リリの両親は、離婚調停中だ。子供の親権をめぐって、なかなか折り合いがつかないらしい。父方は、長男である博隆を残せと言っている。しかし母親は手放す気はないと真っ向から拒否している。

……リリのことは、どちらも何も言わない。恐らく、母方に行くことになるだろう。

何気なく、母親の香りがしないかと、リリは手紙を鼻に近づけた。紙とインクのにおいはしても、求める香りはそこになかった。

リリは机の上に置いていた読みかけの本に手を伸ばし、手紙と交換して、ベッドの上に倒れこんだ。

そのまま眠ったらしい。リリは自分でそれに気付いて、そっと左目を開ける。

夢の始まりはいつもの通り、青ヶ池だった。アジサイはすっかり色づいて、くっきりと濃い青紫に咲いている。

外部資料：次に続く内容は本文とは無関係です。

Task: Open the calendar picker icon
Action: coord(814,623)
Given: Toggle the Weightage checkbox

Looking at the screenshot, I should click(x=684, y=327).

池の中にハイドランジアがいた。いつもより速いスピードでぐるぐると池の中を回っている。それがどこか苛立っているように見えて、リリは目をしばたいた。

「ハイド、どうしたの?」

尋ねても、応えはない。

「ハイド……?」

リリは水辺にしゃがんで、無意味と知りながら、指先を水に浸した。それでハイドランジアの気持ちが分かるわけではなかったが。

ハイドランジアはやがて少しスピードを緩めて、岸に向かって泳いできた。

『リリ、不吉なケモノが近くニイます』

掠れた地上の声でハイドランジアが告げた。リリはそれを聞いて、こくりと頷く。そして眼帯を右目に付け替えた。

「わたし、多分、その人に会った。でも、関係ないよ。無視したもん。……ハイド、今日も見回りに行こう」

リリが言うと、ハイドランジアはもぞりと反転した。リリはその背にまたがって、岸を蹴る。

まるで一匹のケモノのように、二人は夢の渚へ滑り出した。